__Extracted material__:
>>>
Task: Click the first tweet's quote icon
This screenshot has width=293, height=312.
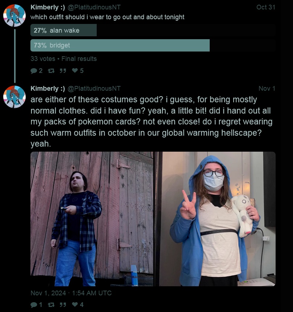Action: point(63,71)
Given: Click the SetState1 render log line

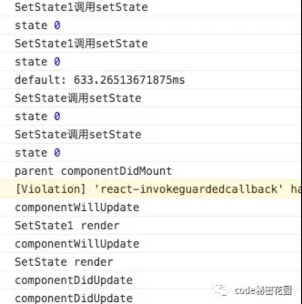Looking at the screenshot, I should pyautogui.click(x=67, y=226).
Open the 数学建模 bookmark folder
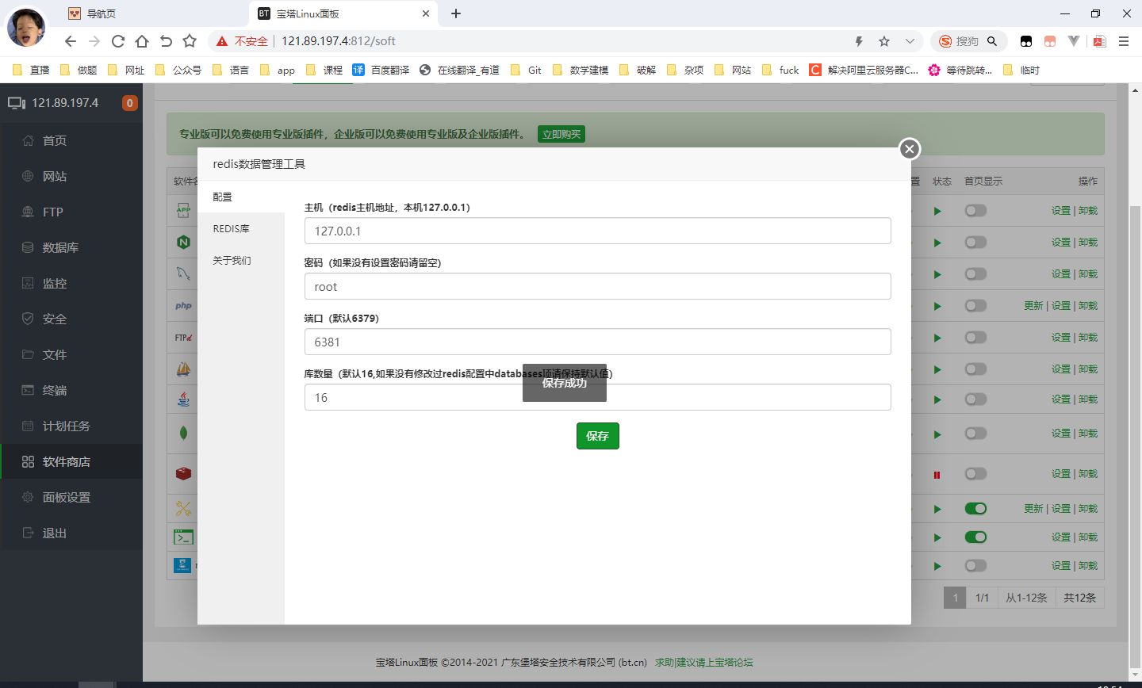Viewport: 1142px width, 688px height. (x=581, y=70)
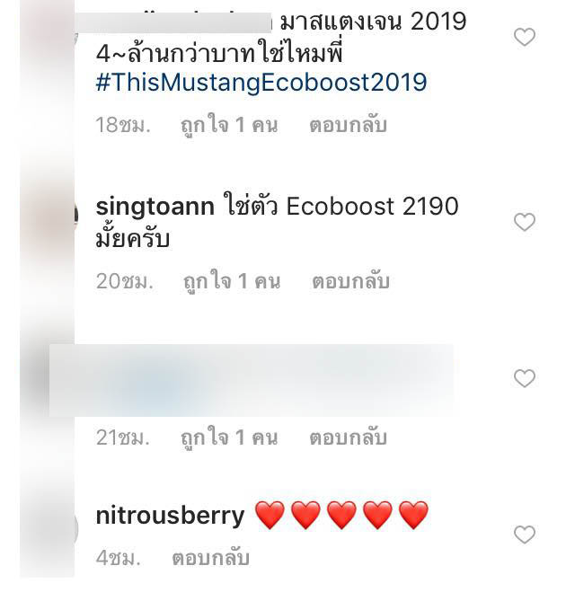Click the blurred username on top comment
Image resolution: width=575 pixels, height=601 pixels.
click(x=173, y=22)
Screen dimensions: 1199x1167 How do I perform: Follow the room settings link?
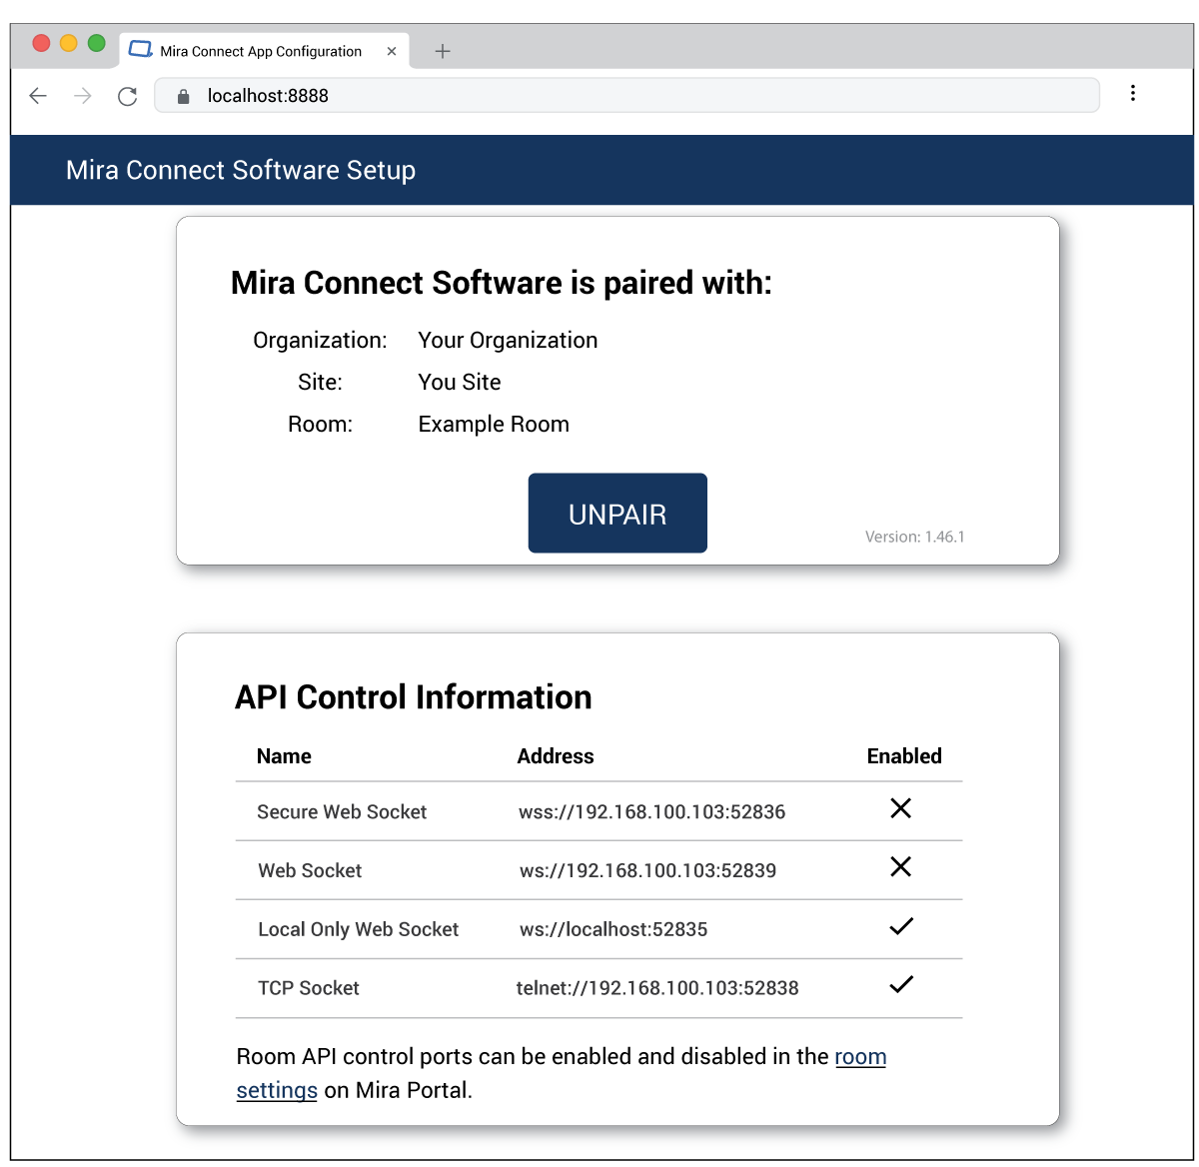click(860, 1057)
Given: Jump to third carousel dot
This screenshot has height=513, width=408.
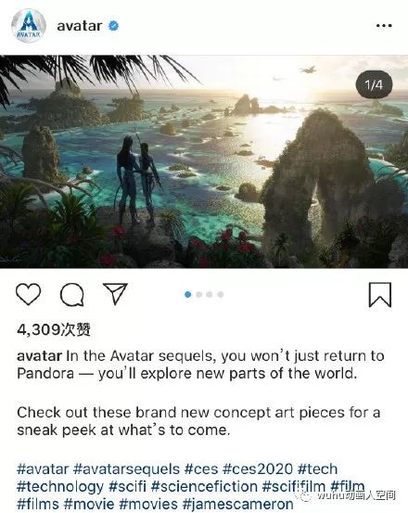Looking at the screenshot, I should 210,294.
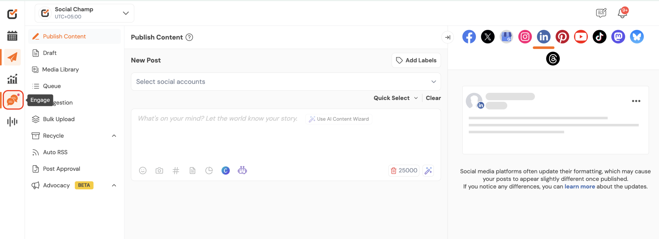Click the emoji picker icon
Image resolution: width=659 pixels, height=239 pixels.
click(143, 171)
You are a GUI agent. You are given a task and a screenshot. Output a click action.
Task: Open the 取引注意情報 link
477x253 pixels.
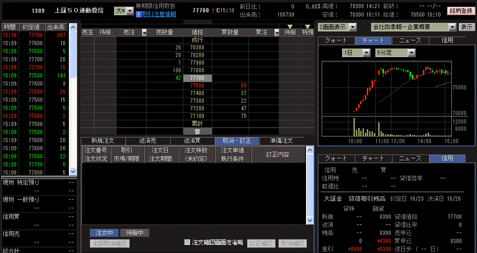[x=159, y=14]
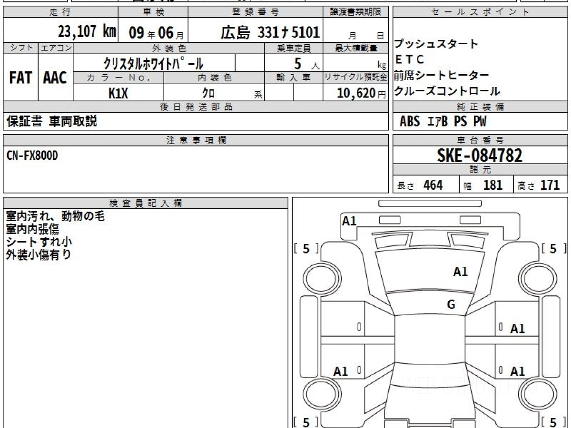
<<<
__Exercise brief__:
Only the lines from the beginning of the listing up to and including the line with "Given: Jump to third carousel dot" should appear in the reply, copied word for word and free of pictures.

__Result of the task__:
Task: Click the first tweet's quote icon
This screenshot has width=293, height=312.
Action: point(63,71)
Given: Click the SetState1 render log line

Looking at the screenshot, I should pyautogui.click(x=67, y=226).
Open the 数学建模 bookmark folder
Viewport: 1142px width, 688px height. (x=581, y=70)
Click the blurred username on top comment
Image resolution: width=575 pixels, height=601 pixels.
click(x=173, y=22)
Screen dimensions: 1199x1167 How do I perform: Follow the room settings link?
click(860, 1057)
Given: Jump to third carousel dot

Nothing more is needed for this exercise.